El episodio ocurrió en Granadero Baigorria, en Santa Fe y se hizo viral: una mujer en el campo descubrió un sapo gigante y de forma extraña. Lo retuvo, alarmada, y llamó a las autoridades. Que lo midieron, pesaron, estudiaron y concluyeron que es un sapo cururú, típico del norte, famoso por tragar grandes cantidades de insectos, pero de porte excepcionalmente grande: medía 25 centímetros y pesaba dos kilos. Le hicieron fotos y en un instante, el sapo gigante se hizo viral.

Probablemente lo que transformó ese sapo en fenómeno multiplicado en redes, fue que, en lugar de fotos de exterminios, de animales que no están más, de naturaleza arrasada, incendiada, talada y retroceso, había allí ante los ojos del público un bicho excepcionalmente gordo, rozagante, contento. Ese sapo cururú era todo eso, a pesar nuestro. Eso lo volvía tan extraño, tan excepcional. 

Este planeta sí que es extraño: junto a la plaga de la humanidad –desbordante, imparable, devastadora-, acompañan otras plagas de animales que, vaya a saber por qué, son bastante fuleros. Hace poco, hubo plaga de ratas en la Patagonia y hubo que tomar medidas desesperadas de control. Las palomas color ceniza, se multiplican por la ciudad y todo balcón es un potencial hogar. Las cucarachas y los murciélagos, siempre amenazan con conquistar los rincones. Y ni hablar de las hormigas, que, de todo el bicherío, son las más estilizadas y honorables. 
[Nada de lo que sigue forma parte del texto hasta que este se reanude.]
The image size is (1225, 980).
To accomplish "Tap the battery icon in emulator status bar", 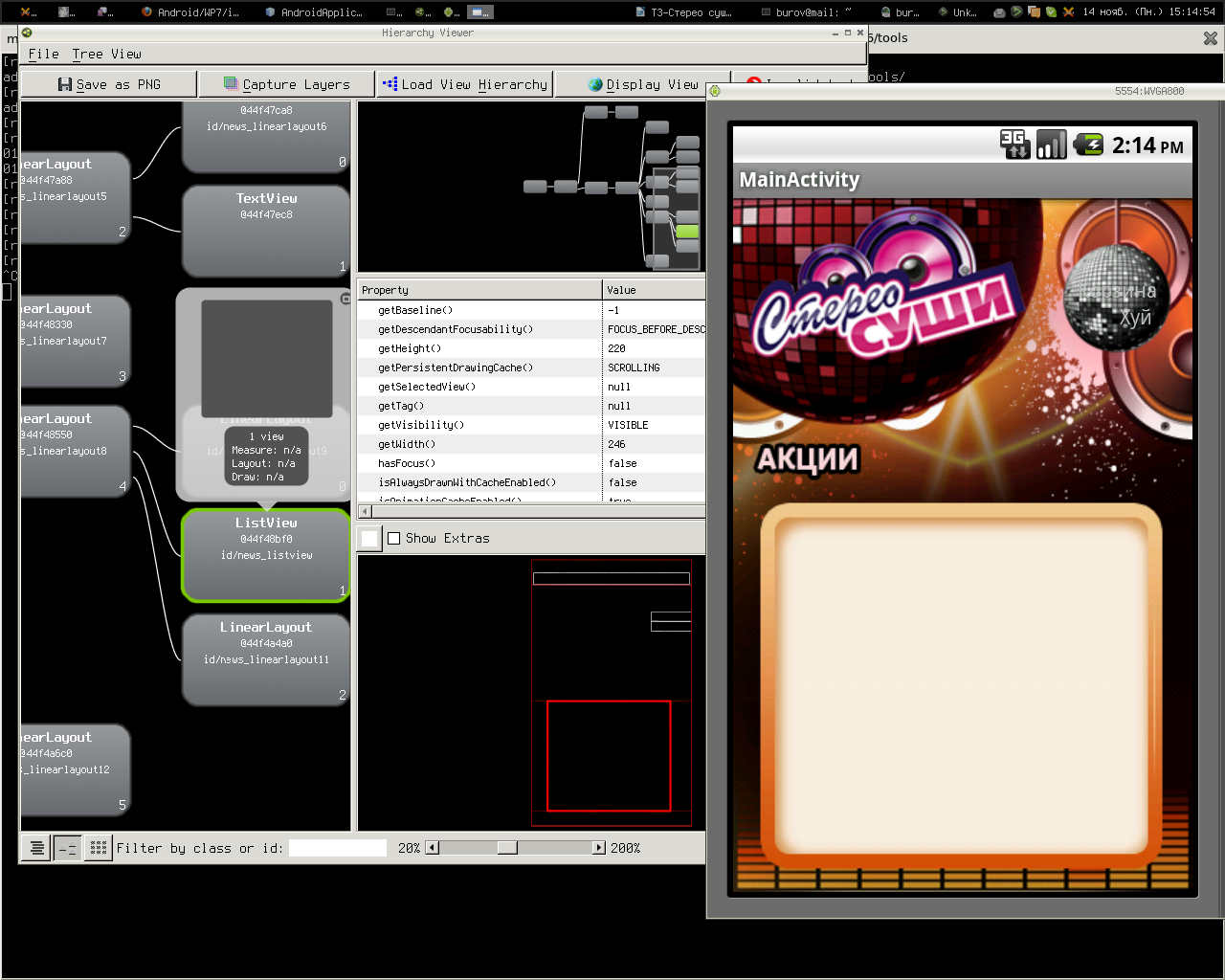I will pos(1088,145).
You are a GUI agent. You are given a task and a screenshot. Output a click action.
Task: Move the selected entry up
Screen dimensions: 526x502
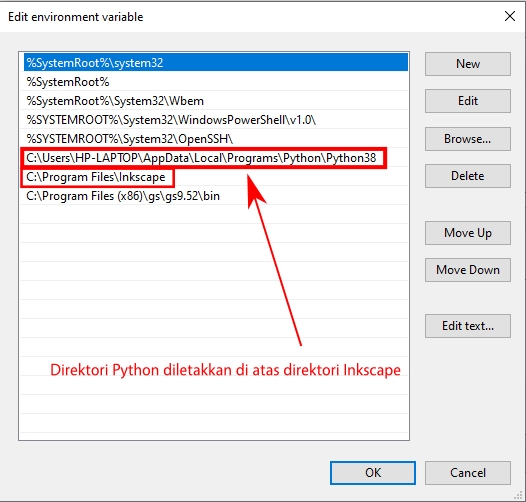pyautogui.click(x=468, y=233)
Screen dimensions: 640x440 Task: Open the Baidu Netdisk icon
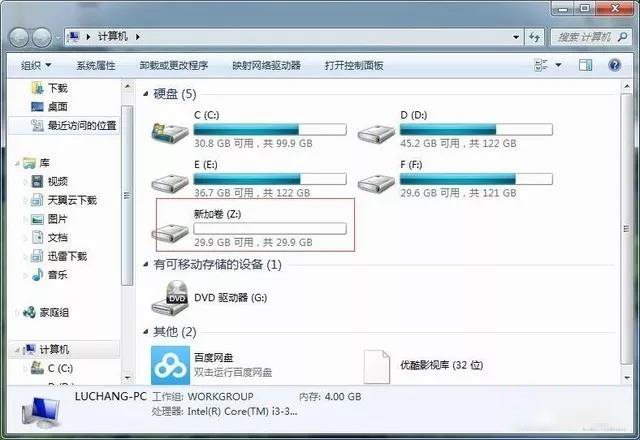pos(170,365)
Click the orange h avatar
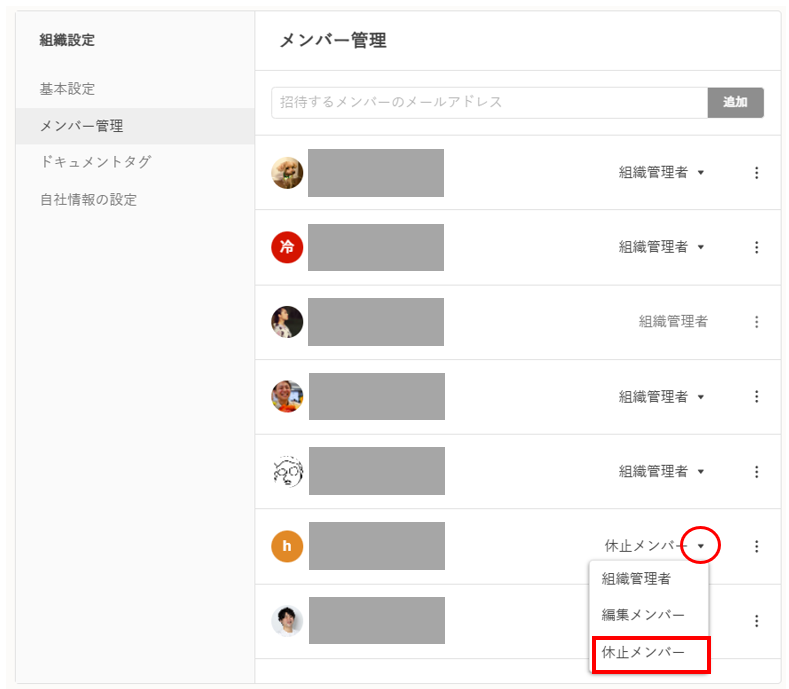 pos(287,546)
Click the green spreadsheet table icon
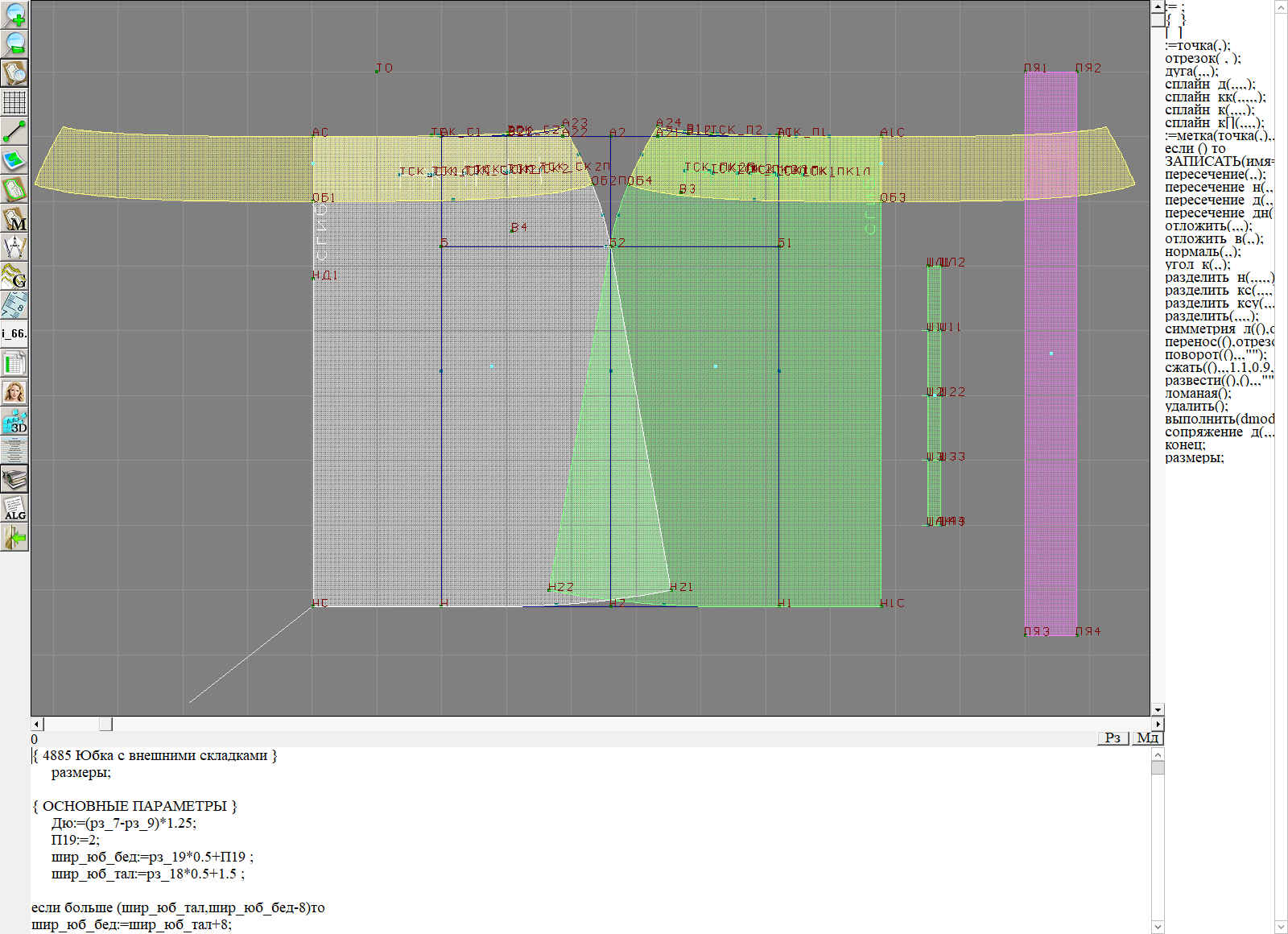This screenshot has height=934, width=1288. coord(14,363)
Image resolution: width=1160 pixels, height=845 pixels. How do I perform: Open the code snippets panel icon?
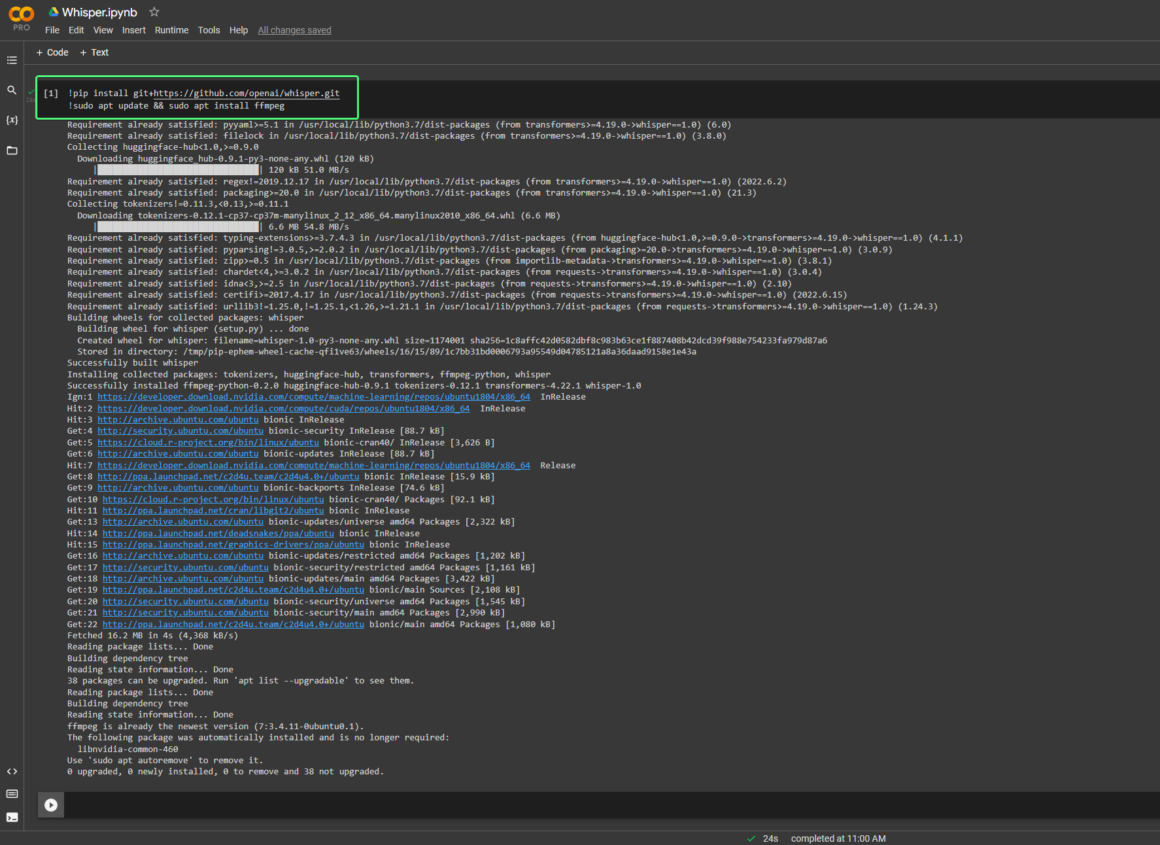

Nadie habla de plaga de mariposas, ni colibríes, ni ositos panda. La tierra, en venganza por nuestro desprecio y descuido, nos da de nuestra propia medicina: compartir la soberanía del planeta con el inventario de animales más espantosos de la humanidad, cual bruja de Disney. De seguir la tendencia, será cuestión de tiempo para que vuelvan los dinosaurios, feos entre los feos, y fieros entre los fieros, y nos coman de una buena vez.